Announcing Trinket’s Doughnuts-for-Bugs Program

Trinket users rely on our service to code every day, and we’re committed to 100% reliability.  Today we’re announcing our Doughnuts-for-Bugs program to reward users who spot critical Trinket bugs.  We’re also announcing the inaugural co-recipients, Gever Tully’s SF Brightworks Students (collectively) and Danny Bradbury of Kids Tech News.  Gever’s students and Danny gave us detailed bug reports and helped us diagnose a bad bug back in December.  Details on the bug are below but first, let’s see what our first winners got!

SF Brightworks isn’t your typical school.

Our First Doughnuts For Bugs Winners

 Gever Tully’s SF Brightworks Students

  • Doughnuts from Krispy Kreme delivered on 12/12 (Don’t worry: we brought enough for the whole school!)
  • (Optional) A visit or Skype call from our developers to talk about software development, the bug, or get hands-on with Python!

Danny Bradbury

  • Doughnuts from Krispy Kreme in Vancouver (or doughnut shop of his choice)

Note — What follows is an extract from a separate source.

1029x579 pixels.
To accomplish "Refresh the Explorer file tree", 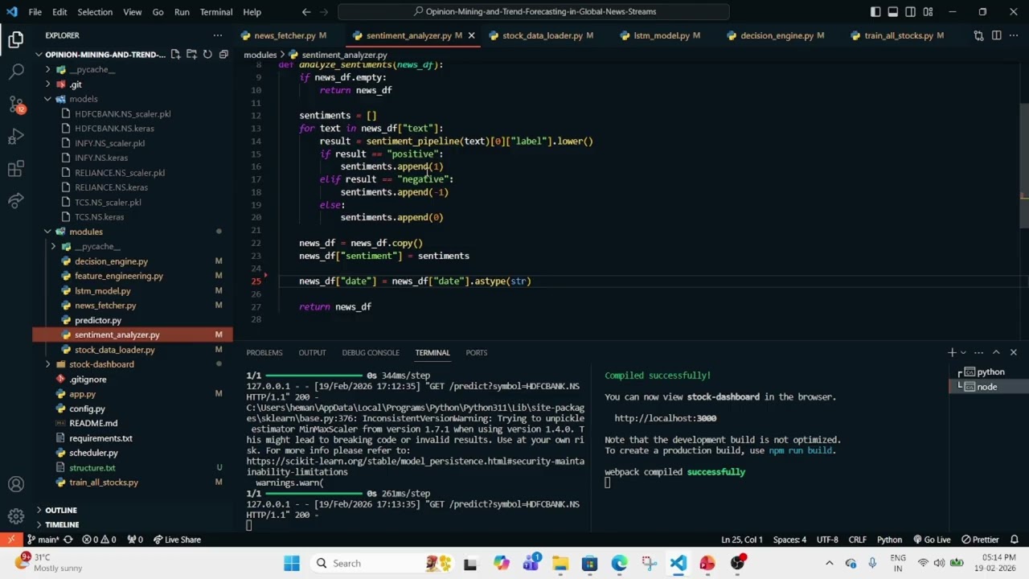I will tap(207, 55).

Krispy Kreme hails from North Carolina, just like Trinket’s founding team!

Doughnuts for Bugs Details

We’ll publish a page with more information soon, but for now here are the basics:

  • Report a serious bug (one that makes Trinket unusable for you) and give us enough information so we can reproduce the bug
  • Tell us your favorite local doughnut shop (or similar sweets place)
  • We’ll buy you doughnuts!

We hope this program is fun, helps us make Trinket better, and helps you feel like you have a say in improving the site- because you do!

Details of Doughnut Bug #1

The bug reported by these users was making the page reload endlessly when they tried to make a new Trinket, preventing them from being able to do so.  Let’s dive in and see why this was happening.

Modern web apps have a lot of pieces to them, and increasingly they’re using package managers of some sort to keep track of them.  These are like app stores, kind of, except they just contain pieces that are used in an app rather than a whole piece.  Anyways, one of the package managers we use, Bower, updated some of the components of Trinket but not all of them.  This would be fine if it were an app store but since package managers deal with just pieces of an app, the pieces couldn’t work together anymore.  It’s as if a mechanic upgraded your car with monster truck tires, but left just one of the tires normal: it probably wouldn’t work very well.  Neither did Trinket.  It took us awhile to figure out this problem because many parts of the internet cache files (keep a copy of them), so only some users were experiencing the problem.  But we were able to fix this bug before the new file had gotten to most users, preventing a global problem for Trinket users trying to create new Trinkets.  Awesome!

The short, technical answer is our angular-ui package got out of sync with angular because they weren’t both set to auto-update.  We made sure all Bower components were up to date and flushed our Cloudeflare cache.  ISP-level caching may delay the fix getting to all users but it shouldn’t take to long to get out to everyone.